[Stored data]
BEGIN

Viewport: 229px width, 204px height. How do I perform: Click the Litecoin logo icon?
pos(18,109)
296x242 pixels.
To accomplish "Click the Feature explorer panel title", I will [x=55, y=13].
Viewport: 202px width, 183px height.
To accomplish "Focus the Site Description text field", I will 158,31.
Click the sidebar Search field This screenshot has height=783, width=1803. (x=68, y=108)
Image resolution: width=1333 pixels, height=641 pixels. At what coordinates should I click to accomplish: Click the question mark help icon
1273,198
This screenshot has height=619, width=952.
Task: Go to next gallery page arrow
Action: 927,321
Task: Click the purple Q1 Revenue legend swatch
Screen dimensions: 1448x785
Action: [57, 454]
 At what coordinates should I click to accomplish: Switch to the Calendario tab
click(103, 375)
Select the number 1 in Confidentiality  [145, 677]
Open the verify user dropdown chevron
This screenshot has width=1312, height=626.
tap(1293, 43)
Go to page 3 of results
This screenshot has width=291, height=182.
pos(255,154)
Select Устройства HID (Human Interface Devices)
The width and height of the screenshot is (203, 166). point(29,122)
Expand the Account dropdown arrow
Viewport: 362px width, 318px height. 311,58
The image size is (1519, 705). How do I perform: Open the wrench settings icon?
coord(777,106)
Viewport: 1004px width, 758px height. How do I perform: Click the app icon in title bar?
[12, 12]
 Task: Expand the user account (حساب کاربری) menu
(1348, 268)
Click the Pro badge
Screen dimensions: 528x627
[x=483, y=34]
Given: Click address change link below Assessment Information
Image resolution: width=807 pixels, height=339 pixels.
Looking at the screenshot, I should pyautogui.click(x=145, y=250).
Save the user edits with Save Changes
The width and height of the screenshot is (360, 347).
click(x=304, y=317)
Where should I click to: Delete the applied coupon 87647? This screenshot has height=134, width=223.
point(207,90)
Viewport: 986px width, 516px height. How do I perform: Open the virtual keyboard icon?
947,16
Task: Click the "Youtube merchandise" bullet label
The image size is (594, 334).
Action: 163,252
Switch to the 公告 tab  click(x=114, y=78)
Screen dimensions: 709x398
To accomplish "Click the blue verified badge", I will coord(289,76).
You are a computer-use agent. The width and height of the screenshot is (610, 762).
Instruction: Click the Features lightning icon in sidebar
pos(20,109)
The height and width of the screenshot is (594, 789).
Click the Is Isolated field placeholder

END

• _WORK TO COMPLETE_
Exactly as they stand, please print the lines from the first line of the records above down to the line that includes "Click the sidebar", both of those included and no others.

• _EXERCISE RESPONSE_
Viewport: 229px width, 204px height. How do I perform: Click the Litecoin logo icon?
pos(18,109)
296x242 pixels.
To accomplish "Click the Feature explorer panel title", I will [x=55, y=13].
Viewport: 202px width, 183px height.
To accomplish "Focus the Site Description text field", I will 158,31.
Click the sidebar Search field This screenshot has height=783, width=1803. (x=68, y=108)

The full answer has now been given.